From abb7f6eff9503bcb407099430e52b8a1668c0a2e Mon Sep 17 00:00:00 2001
From: Megvii Engine Team <megengine@megvii.com>
Date: Mon, 17 Jul 2023 19:02:08 +0800
Subject: [PATCH] fix(src/atlas): support static input batch and dynamic output
 batch

GitOrigin-RevId: 78df430e68e417c64e1f5aae89bd39b1fb91cb60
---
 src/opr/impl/atlas_runtime_op.cpp             | 63 ++++++++++++++++++-
 .../include/megbrain/opr/atlas_runtime_op.h   |  3 +
 2 files changed, 63 insertions(+), 3 deletions(-)

diff --git a/src/opr/impl/atlas_runtime_op.cpp b/src/opr/impl/atlas_runtime_op.cpp
index 0d15ad6e3..b8b1daf50 100644
--- a/src/opr/impl/atlas_runtime_op.cpp
+++ b/src/opr/impl/atlas_runtime_op.cpp
@@ -15,12 +15,30 @@ namespace {
 /**
  * \brief get mgb shape from acl shape, batch from mgb
  */
-TensorShape acl_shape_to_mgb_shape_for_output(aclmdlIODims acl_shape, size_t batch) {
+TensorShape acl_shape_to_mgb_shape_for_output(
+        aclmdlDesc* model_desc, size_t output_idx, size_t output_dtype_size,
+        aclmdlIODims acl_shape, size_t batch) {
     TensorShape ret;
     ret.ndim = acl_shape.dimCount;
     for (size_t i = 0; i < ret.ndim; ++i) {
         ret[i] = acl_shape.dims[i];
     }
+    if (acl_shape.dims[0] == -1) {
+        batch = aclmdlGetOutputSizeByIndex(model_desc, output_idx);
+        size_t chw = output_dtype_size;
+        for (size_t i = 1; i < ret.ndim; ++i) {
+            chw *= ret[i];
+        }
+        mgb_assert(
+                batch % chw == 0,
+                "When the input batch is static and the output batch is dynamic, it is "

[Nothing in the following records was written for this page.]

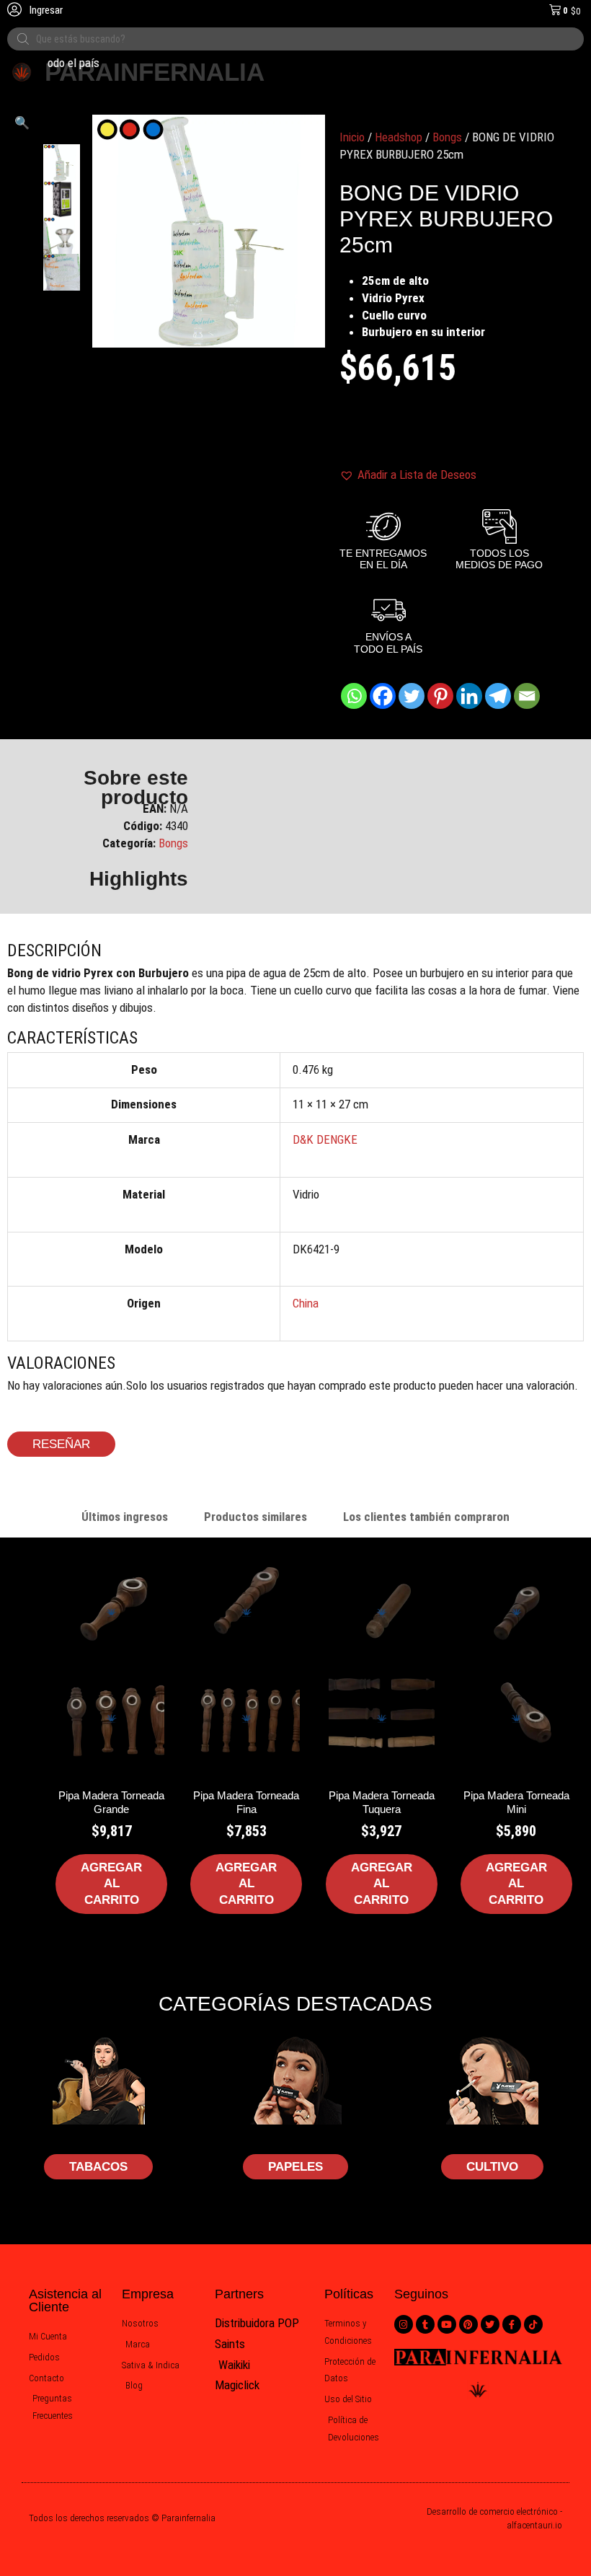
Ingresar (45, 10)
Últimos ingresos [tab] (124, 1516)
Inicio (352, 137)
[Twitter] (412, 696)
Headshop (398, 137)
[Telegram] (498, 696)
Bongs (447, 137)
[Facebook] (383, 696)
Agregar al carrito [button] (111, 1883)
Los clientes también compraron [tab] (426, 1516)
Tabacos (98, 2167)
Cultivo (492, 2167)
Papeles (295, 2167)
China (306, 1303)
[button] (22, 122)
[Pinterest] (440, 696)
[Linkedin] (469, 696)
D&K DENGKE (325, 1139)
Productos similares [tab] (255, 1516)
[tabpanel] (295, 1763)
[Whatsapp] (354, 696)
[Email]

+                "necessary to reconfigure the output batch. The output size obtained "
+                "from the aclmdlGetOutputSizeByIndex interface should be evenly "
+                "divided by "
+                "shapes other than the batch. expect 0, but got %zu\n",
+                batch % chw);
+        batch /= chw;
+    }
     ret[0] = batch;
     return ret;
 }
@@ -332,7 +350,7 @@ void AtlasRuntimeOpr::scn_do_execute() {
         for (size_t i = 0; i < nr_outputs; i++) {
             auto value_pair = output_getter.get(batch, i);
             size_t output_size = value_pair.second;
-            if (enable_dynamic_batch) {
+            if (enable_dynamic_batch || m_dyn_batch_output[i]) {
                 output_size = aclmdlGetOutputSizeByIndex(m_model_desc, i);
             }
             aclDataBuffer* output_db =
@@ -343,6 +361,18 @@ void AtlasRuntimeOpr::scn_do_execute() {
                     "%zu:%s.",
                     i, output(i)->cname());
             aclmdlAddDatasetBuffer(model_outputs, output_db);
+
+            if (m_dyn_batch_output[i]) {
+                auto tensor_ndim = output(0)->shape().ndim;
+                std::vector<int64_t> tensor_shape(tensor_ndim, 0);
+                for (size_t j = 0; j < tensor_ndim; j++) {
+                    tensor_shape[j] = output(0)->shape()[j];
+                }
+                aclTensorDesc* tensorDesc = aclCreateTensorDesc(
+                        aclmdlGetOutputDataType(m_model_desc, i), tensor_ndim,
+                        tensor_shape.data(), aclmdlGetOutputFormat(m_model_desc, i));
+                aclmdlSetDatasetTensorDesc(model_outputs, tensorDesc, i);
+            }
         }
         MGB_ATLAS_CHECK(aclmdlExecute(m_model_id, model_inputs, model_outputs));
 
@@ -351,6 +381,31 @@ void AtlasRuntimeOpr::scn_do_execute() {
             MGB_ATLAS_CHECK(aclDestroyDataBuffer(db_ptr));
         }
         for (size_t i = 0; i < nr_outputs; ++i) {
+            if (m_dyn_batch_output[i]) {
+                const DeviceTensorND old_dev_tensor = output(i)->dev_tensor();
+
+                auto new_output_desc = aclmdlGetDatasetTensorDesc(model_outputs, i);
+
+                TensorShape new_shape;
+                new_shape.ndim = aclGetTensorDescNumDims(new_output_desc);
+                mgb_assert(
+                        new_shape.ndim == old_dev_tensor.layout().ndim,
+                        "for static input batch and dynamic output batch, the output "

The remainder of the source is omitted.